Work task:
Within the data that follows, how many lines contain the word "Which"? Reply with only the number.

■ ■ ■

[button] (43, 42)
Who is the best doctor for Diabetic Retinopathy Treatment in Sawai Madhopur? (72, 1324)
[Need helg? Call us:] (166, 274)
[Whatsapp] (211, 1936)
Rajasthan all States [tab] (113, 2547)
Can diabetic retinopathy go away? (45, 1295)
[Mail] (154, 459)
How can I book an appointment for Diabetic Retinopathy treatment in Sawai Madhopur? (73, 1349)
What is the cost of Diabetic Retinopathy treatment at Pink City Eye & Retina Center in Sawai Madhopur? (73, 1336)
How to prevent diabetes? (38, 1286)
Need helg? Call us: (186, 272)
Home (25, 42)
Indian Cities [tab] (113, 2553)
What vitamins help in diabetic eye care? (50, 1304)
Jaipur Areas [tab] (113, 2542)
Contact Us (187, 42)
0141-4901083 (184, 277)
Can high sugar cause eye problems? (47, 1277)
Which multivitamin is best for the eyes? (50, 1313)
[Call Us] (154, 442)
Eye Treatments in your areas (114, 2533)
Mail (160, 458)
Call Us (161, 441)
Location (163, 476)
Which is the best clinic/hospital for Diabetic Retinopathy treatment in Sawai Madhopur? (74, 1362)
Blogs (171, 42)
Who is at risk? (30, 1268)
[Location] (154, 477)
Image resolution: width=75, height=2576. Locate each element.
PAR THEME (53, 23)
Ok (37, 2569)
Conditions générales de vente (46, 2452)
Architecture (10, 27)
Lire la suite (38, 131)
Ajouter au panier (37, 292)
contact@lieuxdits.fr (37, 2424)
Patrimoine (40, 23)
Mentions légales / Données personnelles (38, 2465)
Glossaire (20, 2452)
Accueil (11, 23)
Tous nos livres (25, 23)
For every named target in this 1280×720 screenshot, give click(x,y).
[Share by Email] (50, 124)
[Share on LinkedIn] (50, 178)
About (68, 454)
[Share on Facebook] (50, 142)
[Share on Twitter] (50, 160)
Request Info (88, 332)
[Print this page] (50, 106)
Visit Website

■ ■ ■

Result:
2